Keine (professionelle) Testfallableitung (Test Case Design)
Selbst heute ist der Begriff Testfallableitung oder Test Case Design in vielen Testteams nicht präsent. Auch wenn Testpläne (->Testkonzept, engl. test plan) existieren, so entstehen in der Praxis die notwendigen Testfälle oft quasi aus dem Nichts. Die Art und Weise der Herleitung aus den Spezifikationen und Anforderungsdokumenten von Entwicklung und Business ist in der Regel nicht nachvollziehbar.
Die Folge ist eine Verdichtung von Testfällen in einigen Bereichen. Hier mag sich unter Umständen die Frage nach einer Optimierung der vorhandenen Testfälle stellen, um Testzeiten zu sparen, ohne die Qualitätsaussage zu schmälern (-> Effizienz). Bei anderen Themen kann es aber im gleichen Testprojekt keine oder kaum Testfälle geben, sodass hier tatsächlich unbekannte Risiken nicht geprüft werden (-> Effektivität).
Oft repräsentiert die konkrete Ausprägung beider Aspekte das aktuelle Know-how der Person, welche die Testfälle definiert hat. Die Testfallableitung basiert also alleinig auf persönlichen Kenntnissen und Erfahrungen. Anerkannte Optimierungsmethoden aus der Mathematik können auf dieser Basis aber nicht zum Einsatz kommen. Damit sind heutige Testanforderungen in Bezug auf optimale Testfallüberdeckung und Nachvollziehbarkeit der Testfallableitung nicht zu unterstützen.
Es hat sich bewährt, je nach Teststufe, geeignete Testfallableitungs- und Optimierungsverfahren im Rahmen der Spezifikationsphase zu integrieren.
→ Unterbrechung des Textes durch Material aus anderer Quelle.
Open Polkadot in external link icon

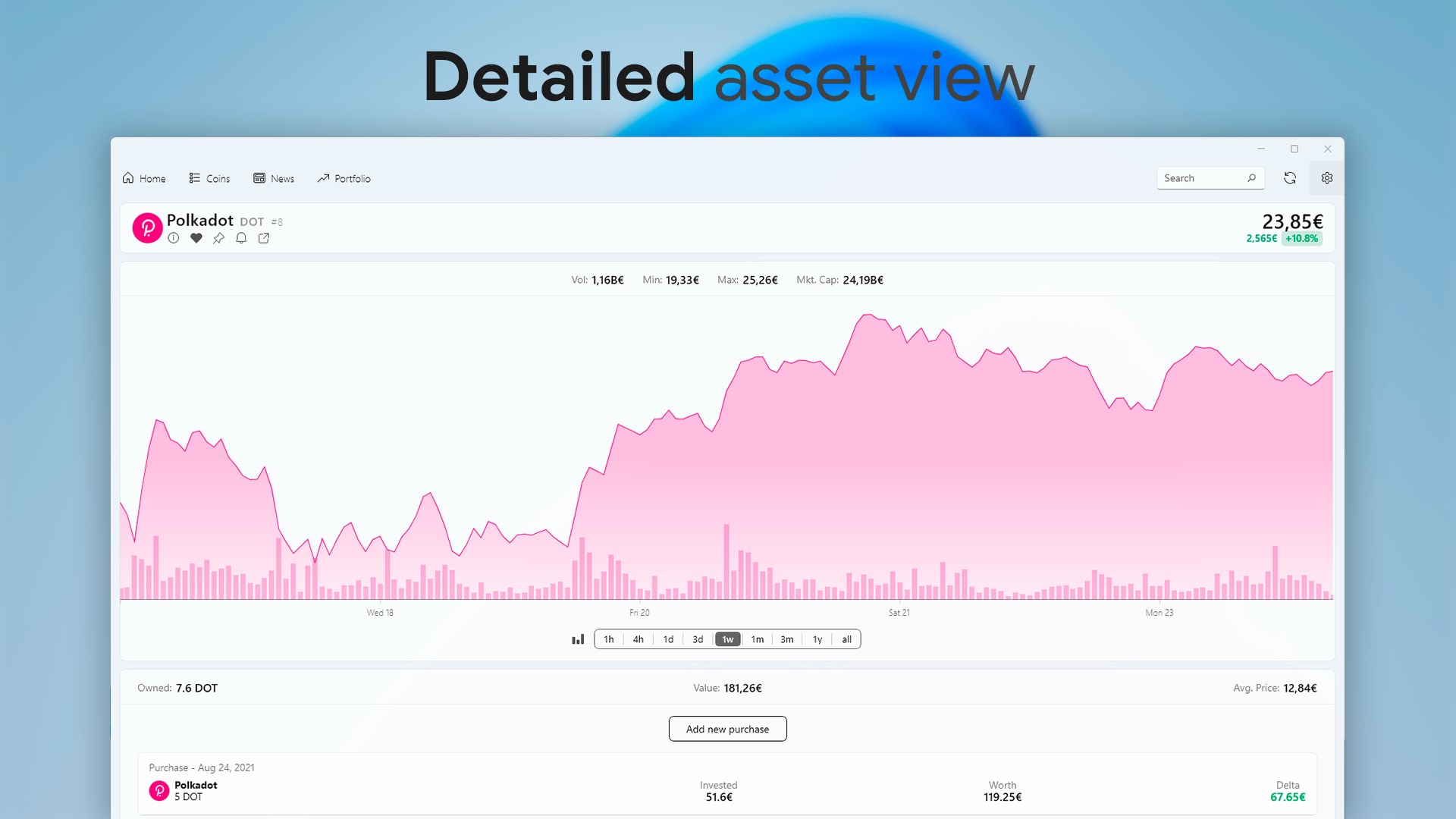click(x=264, y=238)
Als Beispiele möchte ich hier die Verfahren Äquivalenzklassen-Analyse, MCDC (Modified Condition/Decision Coverage), Pair- und Triplewise-Testing anführen. Sollten im weiteren Verlauf Schwächen innerhalb von Tests erkannt werden, welche auf Lücken in der Testüberdeckung hinweisen, so bestehen durch die Nachvollziehbarkeit der Ableitung wesentlich mehr und präzisere Anpassungsmöglichkeiten.